- Бандиты интересовались ценностями, реквизированными ЧК. Похоже, ценности в городе, возможно, председатель ЧК Житин тоже. Решил допросить главаря банды. Про чекистов он не в курсе, задание давал неизвестный, хочу попытаться установить.
- Каким образом?
- Личным сыском, господин подполковник, некие зацепки, вроде бы, есть, а может быть - тревога ложная и зацепки эти яйца выведенного не стоят. Но проверить надо.
- Расскажите?
- Пока нечего, Петр Петрович. По связям Житина пройтись хочу, да от банды ниточку потянуть попробовать. Кто-то про исчезнувшие ценности знает, раз бандитов в их розыск впрячь хочет. Точнее, хотел. Я увидел заложников, нашего дорогого Жоржа узнал, принял решение освобождать. Дальнейшее Вам известно.

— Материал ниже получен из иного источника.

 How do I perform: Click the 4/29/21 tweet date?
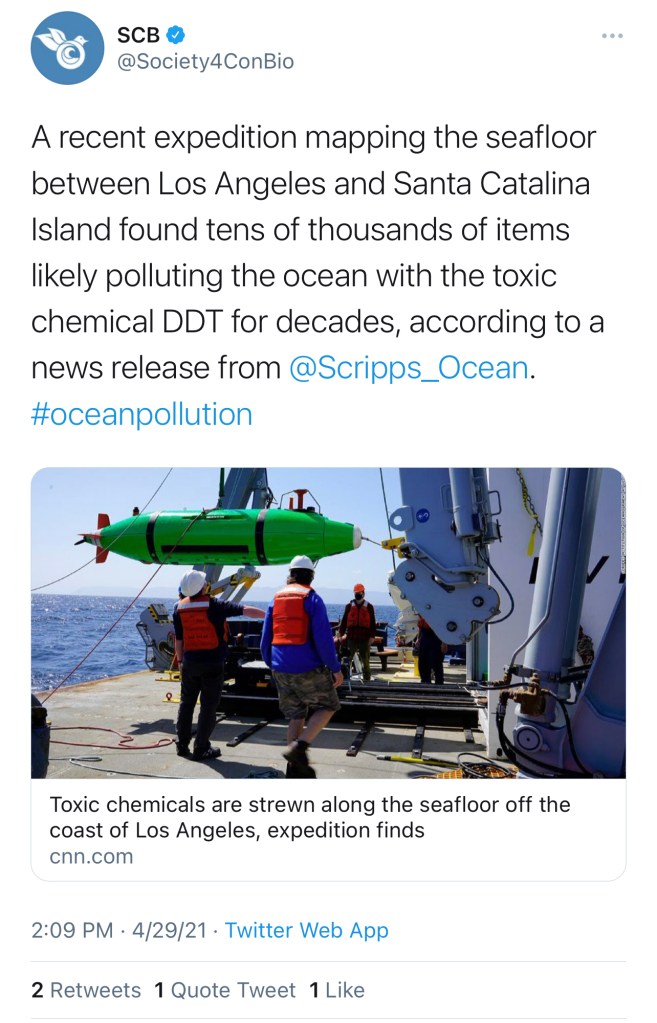169,930
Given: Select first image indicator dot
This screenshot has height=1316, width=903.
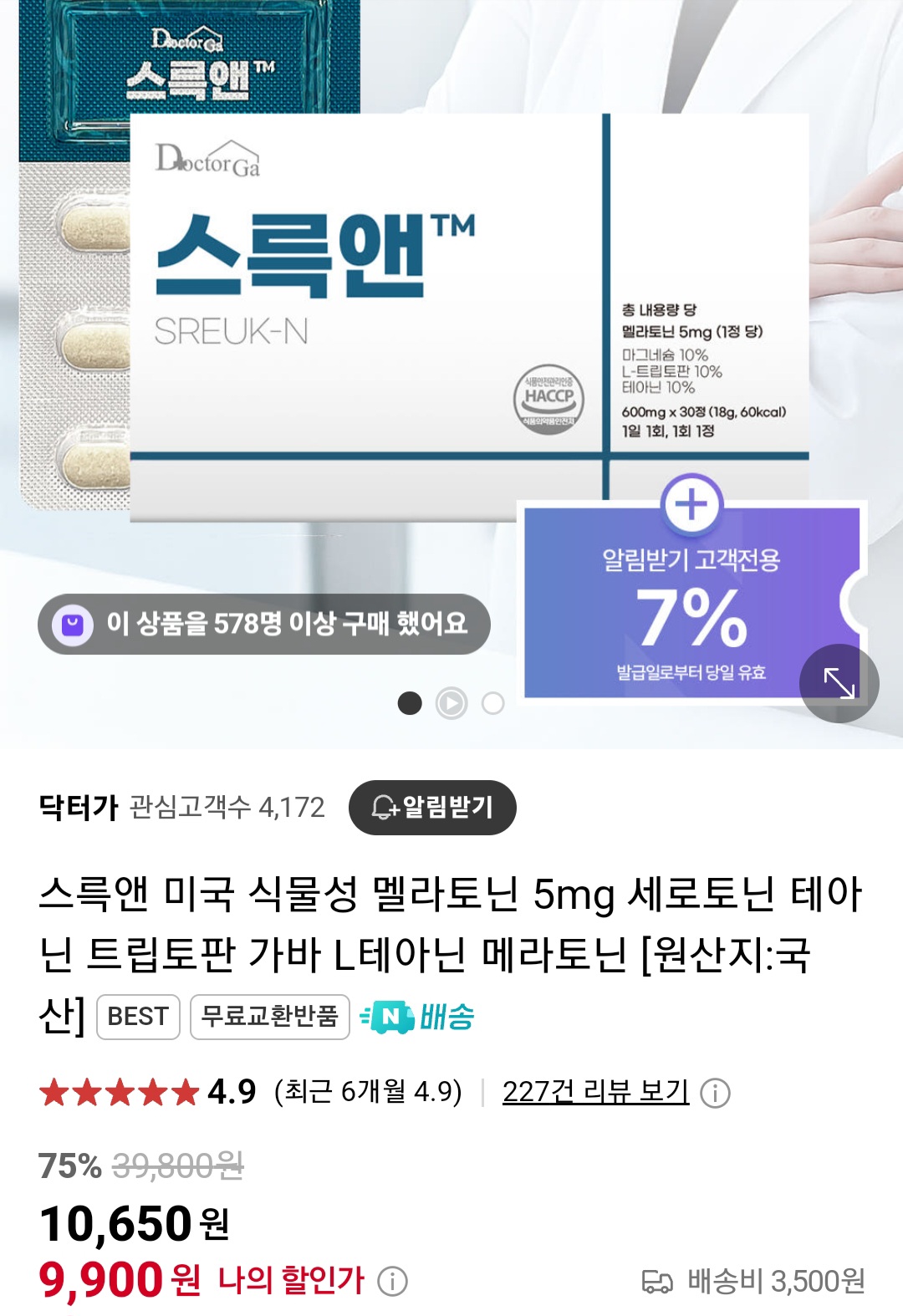Looking at the screenshot, I should click(x=410, y=703).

- Так-так, - Петр Петрович в глубокой задумчивости мерил медленными ленивыми шагами кабинет. Остановился, повернулся к Насте. Пытливо заглянул в глаза, потом улыбнулся обворожительно ласково.

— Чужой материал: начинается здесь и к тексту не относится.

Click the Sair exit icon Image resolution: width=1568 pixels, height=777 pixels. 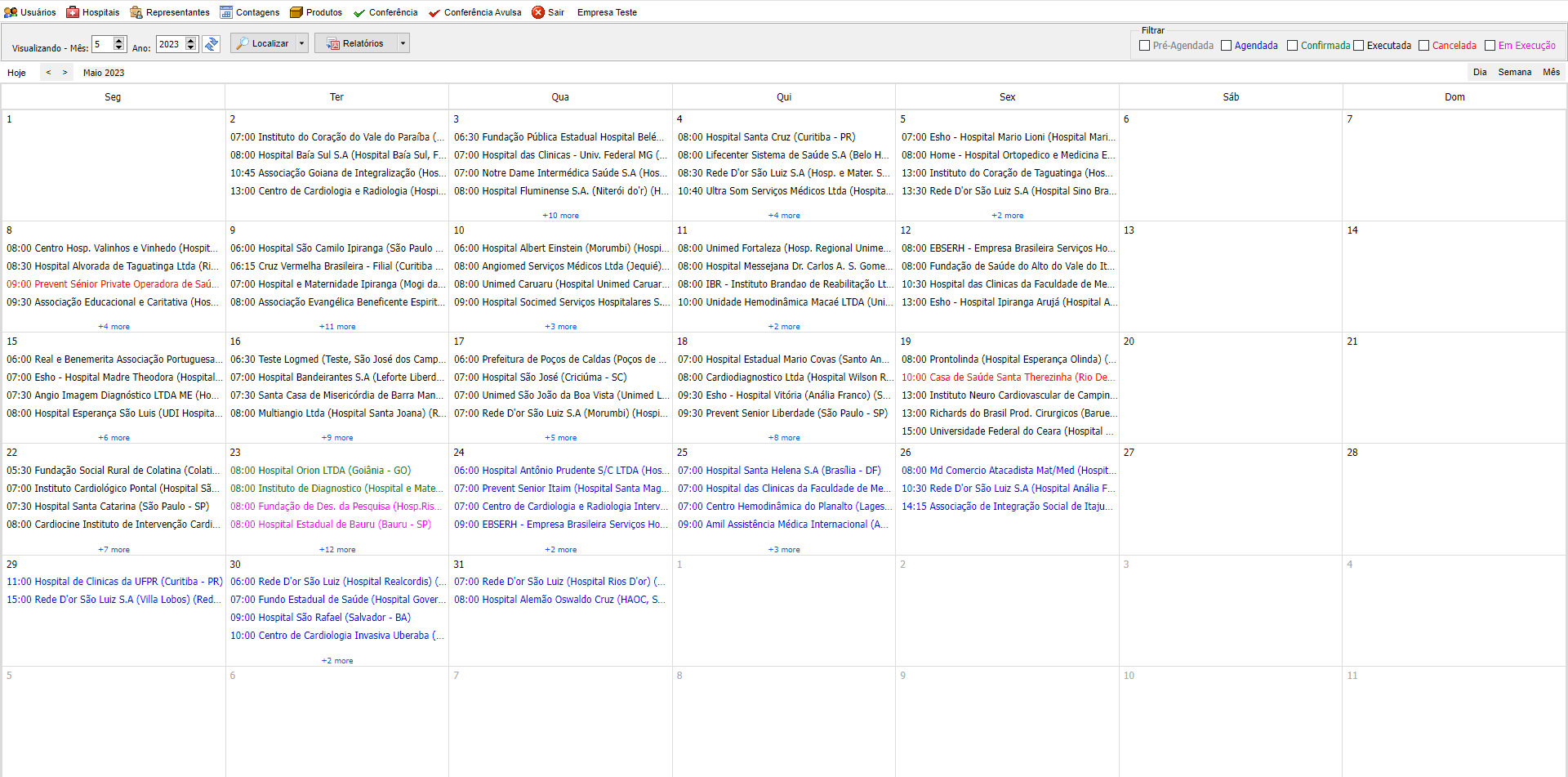[537, 11]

- Не переживайте, Настя, жизнь - штука сложная, непредсказуемая, а хорошо только то, что хорошо заканчивается. Несладко Вам пришлось, так не вижу поводов для печали. Есть замечательное предложение: Мария Кирилловна очень настойчиво интересуется вашими розыскными успехами, требует докладывать обо всех, без исключения. Посему слушайте боевой приказ, - Петр Петрович вынул свои замечательные часы-репетир, отщелкнул крышку и, рассматривая внимательным образом циферблат, закончил. - В два часа пополудни выдвигаемся в гости к Марии Кирилловне. Все вместе, Настя - в первую голову, ну и, естественно её спутники, помощники и избавители: Георгий Антонинович и Николай Васильевич.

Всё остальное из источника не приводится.